Russell Manufacturing Co. was founded in Alexander City, Alabama in 1902 by Benjamin Russell. However, they did not produce athletic apparel until 1938, six years after they acquired Southern Manufacturing Company.

During World War II, Russell Manufacturing’s main focus was supplying the U.S. Army and Navy with shirts, athletic wear and undergarments. However, they continued to expand their athletic wear production during this time and by the 1960’s would become the largest sports apparel manufacturer.

From the 70’s onward they began to dominate many sports leagues as uniform of choice. 18 of the 28 NFL teams during this era sported Russell at some point, including the New England Patriots, Dallas Cowboys and Green Bay Packers.
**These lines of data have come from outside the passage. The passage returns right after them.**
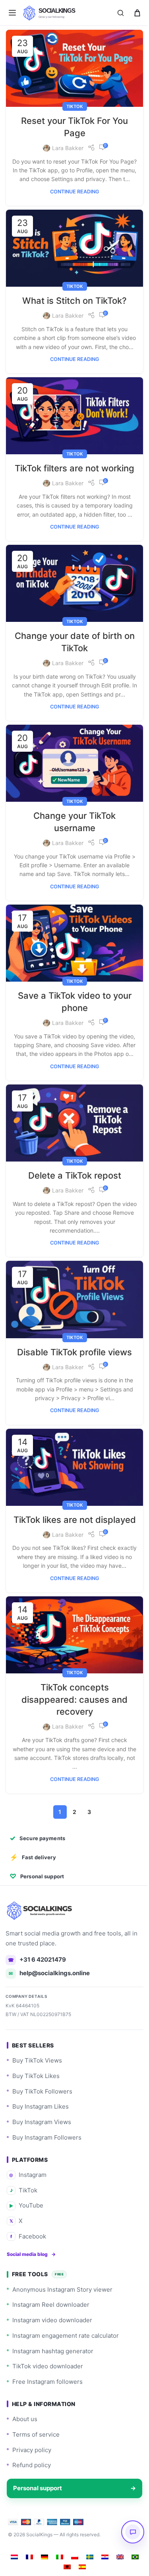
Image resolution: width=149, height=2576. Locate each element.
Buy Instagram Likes (40, 2142)
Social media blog (31, 2289)
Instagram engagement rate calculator (65, 2371)
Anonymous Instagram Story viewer (62, 2325)
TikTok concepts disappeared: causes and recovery (72, 1734)
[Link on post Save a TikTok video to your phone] (71, 964)
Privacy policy (31, 2485)
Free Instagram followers (47, 2417)
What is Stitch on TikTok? (71, 303)
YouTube (26, 2240)
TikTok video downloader (47, 2402)
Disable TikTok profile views (71, 1373)
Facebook (28, 2271)
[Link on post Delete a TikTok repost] (71, 1149)
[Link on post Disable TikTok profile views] (71, 1322)
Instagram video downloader (52, 2355)
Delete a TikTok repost (71, 1199)
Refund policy (31, 2501)
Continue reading (71, 197)
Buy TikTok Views (37, 2095)
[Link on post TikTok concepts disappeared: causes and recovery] (71, 1672)
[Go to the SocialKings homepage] (40, 1945)
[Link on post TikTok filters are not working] (71, 425)
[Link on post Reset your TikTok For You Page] (71, 67)
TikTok (71, 103)
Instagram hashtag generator (52, 2386)
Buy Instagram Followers (46, 2173)
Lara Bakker (65, 144)
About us (24, 2454)
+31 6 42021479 (37, 1995)
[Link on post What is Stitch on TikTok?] (71, 252)
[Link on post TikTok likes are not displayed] (71, 1486)
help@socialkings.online (49, 2009)
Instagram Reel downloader (50, 2340)
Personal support (71, 2523)
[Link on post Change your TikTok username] (71, 787)
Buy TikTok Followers (42, 2126)
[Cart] (137, 12)
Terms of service (36, 2470)
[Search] (120, 12)
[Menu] (12, 12)
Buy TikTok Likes (36, 2111)
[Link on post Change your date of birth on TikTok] (71, 602)
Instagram (27, 2210)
The corporation signed a five year deal to become the exclusive producer of Major League Baseball uniforms in 1992, which was expanded until 1999. Between 1999 and 2004 (when Majestic took over) there was no sole supplier of MLB kits, but Russell continued to supply many. Russell also had deals with Little League Baseball and the Harlem Globetrotters.

As far as college football, current FBS teams that once donned Russell Athletic include Coastal Carolina, Washington State, Western Kentucky, Ohio University, Southern Miss and, of course, Georgia Tech.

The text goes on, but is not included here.